Muhammad Saeed Noori is an Indian Sunni leader, activist, founder and president of the Raza Academy, based in Mumbai. The Raza Academy has published books, treatises and journal articles. He has also done relief and charitable activities during Gujarat Riots, Bareilly riots, Kashmir flood, Nepal earthquake and in Kerala 2018 Flood. He has organised rallies and protests on various issues around the country through Raza Academy.

Career
On the order of Sunni Barelvi leader Mustafa Raza Khan Qadri, Noori established Raza Academy with the help of other Muslims to carry forward the mission of Ahmed Raza Khan Barelvi. The Academy is considered as prominent voice of Indian Muslims.

RazaAcademy
Raza Academy is an organization of Indian Sufi Muslims that promotes Islamic beliefs through publications and research. The organization publishes Sunni literature concerned with the thought-school of Ahmed Raza Khan Barelvi. The organization is located in Mumbai, and Muhammad Saeed Noori is its founding secretary. It also works as advocacy group for Indian Muslims and has organised protests on several issues at all India level. An important meeting of Raza Academy was held at Sunni Bilal Masjid, Chhota Sonapur on Thursday regarding the (Eid Milad-un-Nabi) procession.  In which Maulana Moinuddin Ashraf, President of All India Sunni Jamiat Ulema and President of Raza Academy Alhaj Muhammad Saeed Noori also participated.

History
The Raza Academy was formed in 1978 by Alhaj Mohammed Saeed Noori.

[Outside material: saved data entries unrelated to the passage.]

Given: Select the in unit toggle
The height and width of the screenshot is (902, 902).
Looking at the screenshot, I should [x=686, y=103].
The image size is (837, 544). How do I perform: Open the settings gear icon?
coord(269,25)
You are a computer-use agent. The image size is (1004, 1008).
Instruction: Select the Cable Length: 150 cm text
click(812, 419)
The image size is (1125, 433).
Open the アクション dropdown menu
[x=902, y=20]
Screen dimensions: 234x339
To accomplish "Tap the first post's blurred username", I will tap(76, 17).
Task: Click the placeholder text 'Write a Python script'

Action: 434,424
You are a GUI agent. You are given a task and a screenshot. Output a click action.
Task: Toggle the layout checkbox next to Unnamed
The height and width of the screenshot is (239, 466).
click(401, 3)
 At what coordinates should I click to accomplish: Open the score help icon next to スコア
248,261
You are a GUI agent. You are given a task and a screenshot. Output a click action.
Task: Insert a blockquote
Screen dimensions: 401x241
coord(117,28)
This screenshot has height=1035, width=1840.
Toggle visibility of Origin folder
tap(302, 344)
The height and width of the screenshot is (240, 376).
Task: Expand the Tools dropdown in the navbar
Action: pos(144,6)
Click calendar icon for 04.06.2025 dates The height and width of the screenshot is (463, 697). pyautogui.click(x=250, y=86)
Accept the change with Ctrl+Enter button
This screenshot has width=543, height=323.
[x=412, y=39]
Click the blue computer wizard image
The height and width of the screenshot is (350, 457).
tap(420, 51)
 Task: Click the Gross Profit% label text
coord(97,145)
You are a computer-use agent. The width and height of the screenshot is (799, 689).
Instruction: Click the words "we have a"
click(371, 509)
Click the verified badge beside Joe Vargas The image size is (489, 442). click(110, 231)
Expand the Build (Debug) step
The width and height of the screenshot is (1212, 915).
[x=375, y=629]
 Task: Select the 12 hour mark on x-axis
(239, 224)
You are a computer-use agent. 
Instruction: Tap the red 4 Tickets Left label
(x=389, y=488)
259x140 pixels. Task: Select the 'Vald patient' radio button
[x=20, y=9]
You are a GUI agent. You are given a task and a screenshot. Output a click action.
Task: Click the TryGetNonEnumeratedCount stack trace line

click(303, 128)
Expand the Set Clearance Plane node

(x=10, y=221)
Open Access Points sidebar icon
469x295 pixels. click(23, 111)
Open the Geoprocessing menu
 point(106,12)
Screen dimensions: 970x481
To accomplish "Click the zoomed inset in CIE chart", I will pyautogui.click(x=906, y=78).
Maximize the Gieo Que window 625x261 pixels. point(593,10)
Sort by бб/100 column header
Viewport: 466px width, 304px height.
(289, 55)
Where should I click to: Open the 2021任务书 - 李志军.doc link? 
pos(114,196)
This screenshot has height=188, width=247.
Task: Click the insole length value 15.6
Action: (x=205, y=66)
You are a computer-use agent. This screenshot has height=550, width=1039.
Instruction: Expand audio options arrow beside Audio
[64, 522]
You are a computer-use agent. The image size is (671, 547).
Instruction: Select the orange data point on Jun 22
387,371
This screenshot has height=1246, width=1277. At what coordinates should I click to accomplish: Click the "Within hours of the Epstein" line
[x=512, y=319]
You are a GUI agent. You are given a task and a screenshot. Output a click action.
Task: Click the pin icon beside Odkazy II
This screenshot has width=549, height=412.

Mr. Noori has been the President of Raza Academy from 1986. The Academy was established to publish books of Sunni scholars specially of Imam-e-Ahmed Raza Khan Qadri and others. The Academy has published several hundred books of various Islamic subjects written by scholars in Urdu, Arabic, Hindi and In English.
According to a report, It maintains a web portal from as early as 1998 that includes directories of associated institutions and ulema.

Relief work
He has done relief work in number of states. 
He does charity work throughout the country. He visited Nepal to help earthquake victims. 
He formed the Sunni Relief Committee in association with All India Sunni Jamiat ul Ulema to distribute relief materials, collected from various parts of West Bengal and Maharashtra among the riot victims in Assam.

He distributed relief during a riot in Bhiwandi in 1984 worth rupees 150 lacs.

See also
Ahmed Raza Khan Barelvi
Arshadul Qaudri
Ahmad Saeed Kazmi
Hamid Raza Khan
Obaidullah Khan Azmi

References

External links
Home page

Barelvis
Living people
Year of birth missing (living people)
Indian publishers (people)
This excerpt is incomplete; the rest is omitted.